Whenever you run a ZenML pipeline, all outputs of your steps are automatically saved as artifacts into your artifact store and subsequent steps automatically load them in again. For most use cases, this is the recommended way of saving or loading artifacts. However, there are a few exceptions that are enabled by the following advanced concepts:

  • Using External Artifacts, you can pass existing artifacts from other pipeline runs into your steps. You can also use them to pass complex Python objects that were not loaded by any other steps of your pipeline.

  • You can also save and load artifacts manually without defining them as inputs or outputs of your pipeline steps. This is primarily useful for creating and inspecting ZenML artifacts outside of your pipeline runs, e.g., if parts of your ML workflow are still done manually in Jupyter notebooks or the like.

External Artifacts

External artifacts can be used to pass values to steps that are neither JSON serializable nor produced by an upstream step:

import numpy as np
from zenml import ExternalArtifact, pipeline, step

@step
def trainer(data: np.ndarray) -> ...:
    ...

@pipeline
def my_pipeline():
    trainer(data=ExternalArtifact(np.array([1, 2, 3])))

You can also use an ExternalArtifact to pass an artifact stored in the ZenML database. Search can be performed in one of the following two ways:

  • By providing an artifact ID.

  • By providing an artifact name and version.

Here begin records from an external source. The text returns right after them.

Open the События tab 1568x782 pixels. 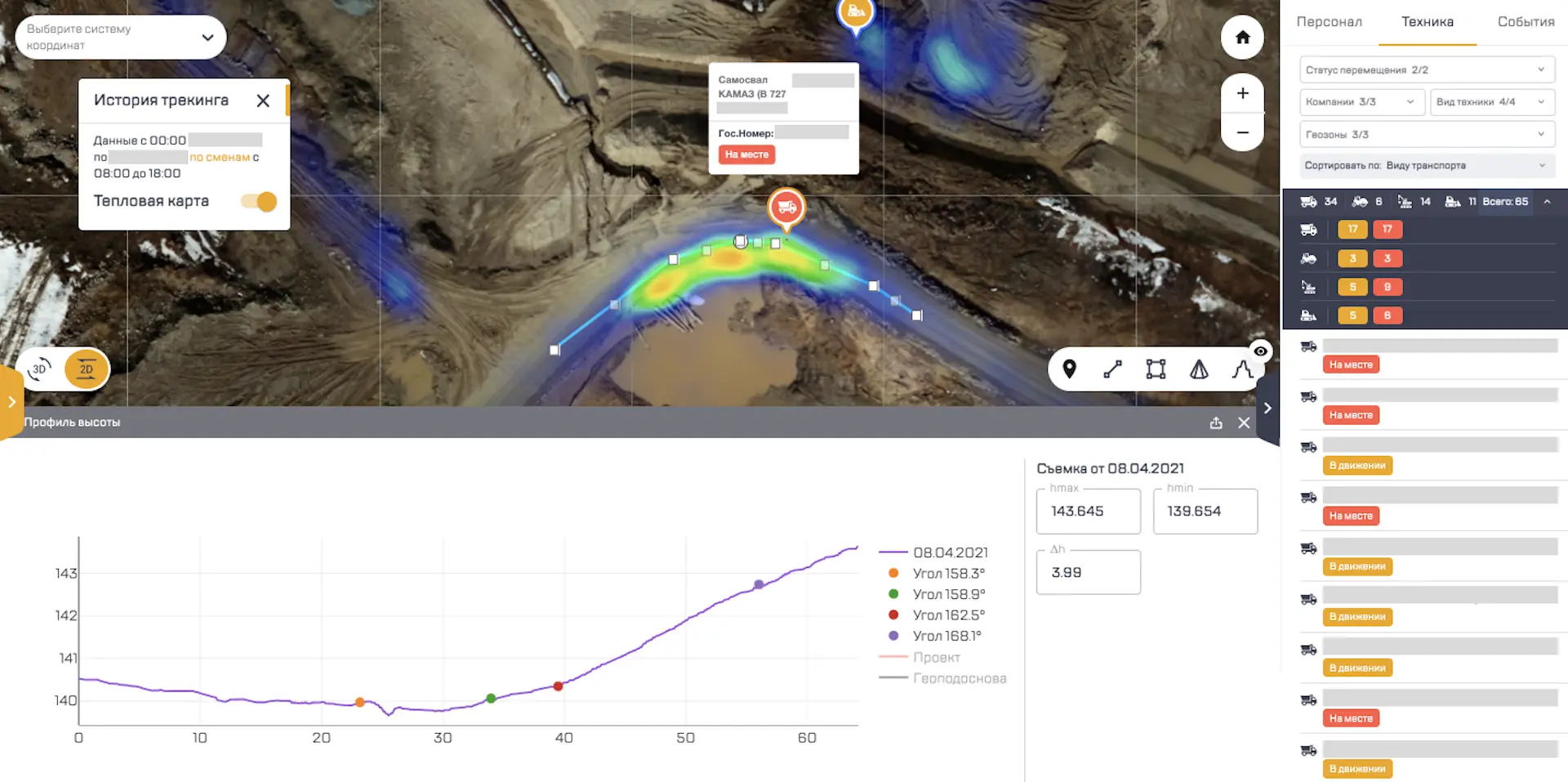(1525, 22)
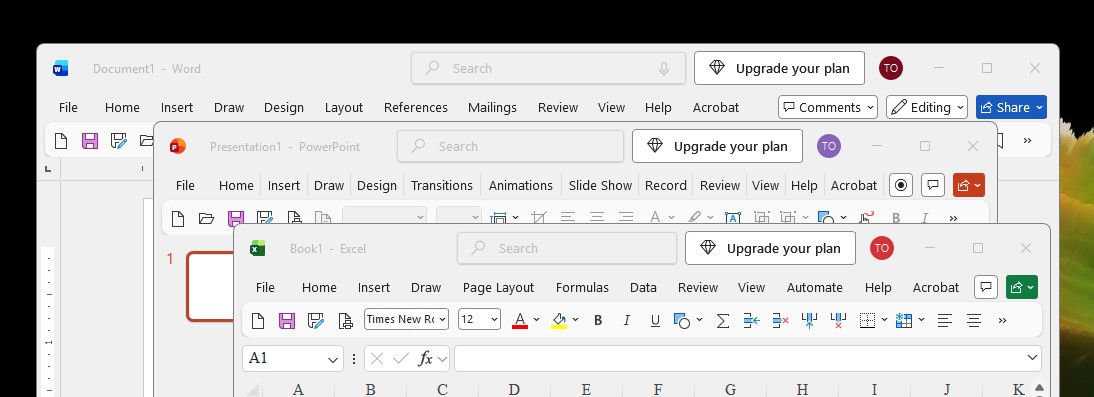Image resolution: width=1094 pixels, height=397 pixels.
Task: Click the AutoSum sigma icon in Excel
Action: coord(723,320)
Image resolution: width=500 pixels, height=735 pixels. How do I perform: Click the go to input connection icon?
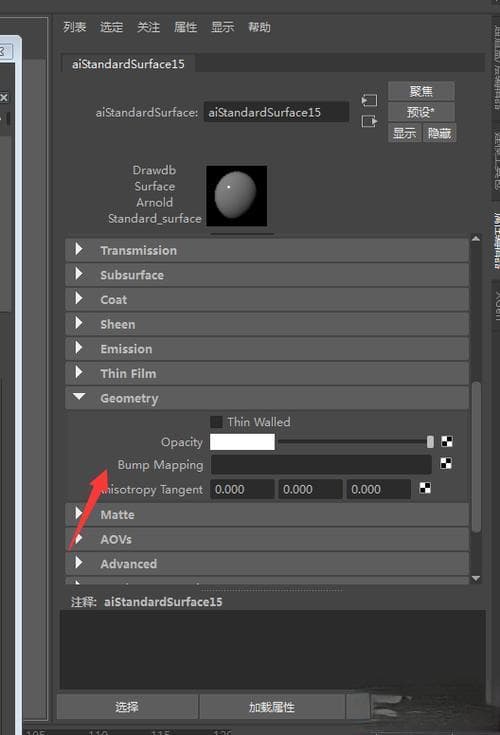(x=369, y=100)
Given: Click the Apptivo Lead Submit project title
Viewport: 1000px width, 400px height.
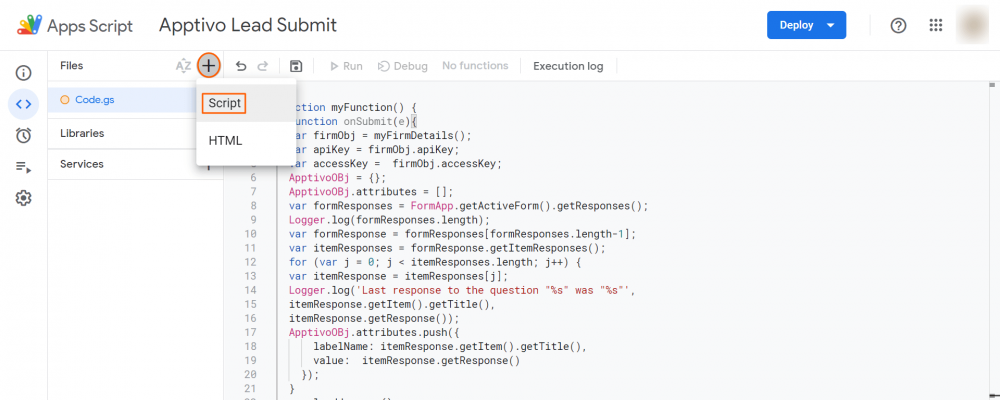Looking at the screenshot, I should click(248, 25).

If no version is provided, the latest version of that artifact will be used.

from uuid import UUID

# Fetch by ID
artifact = ExternalArtifact(id=UUID("3a92ae32-a764-4420-98ba-07da8f742b76"))

# Fetch by name alone - uses latest version of this artifact
artifact = ExternalArtifact(name="my_artifact")

# Fetch by name and version
artifact = ExternalArtifact(name="my_artifact", version="my_version")

Optionally, you can configure the ExternalArtifact to use a custom materializer for your data or disable artifact metadata and visualizations. Check out the SDK docs for all available options.

Using an ExternalArtifact with input data for your step automatically disables caching for the step.

See it in action with the E2E example

To set up the local environment used below, follow the recommendations from the Project templates.

In pipelines/batch_inference.py, you can find an example using the ExternalArtifact concept to share artifacts produced by a training pipeline inside a batch inference pipeline.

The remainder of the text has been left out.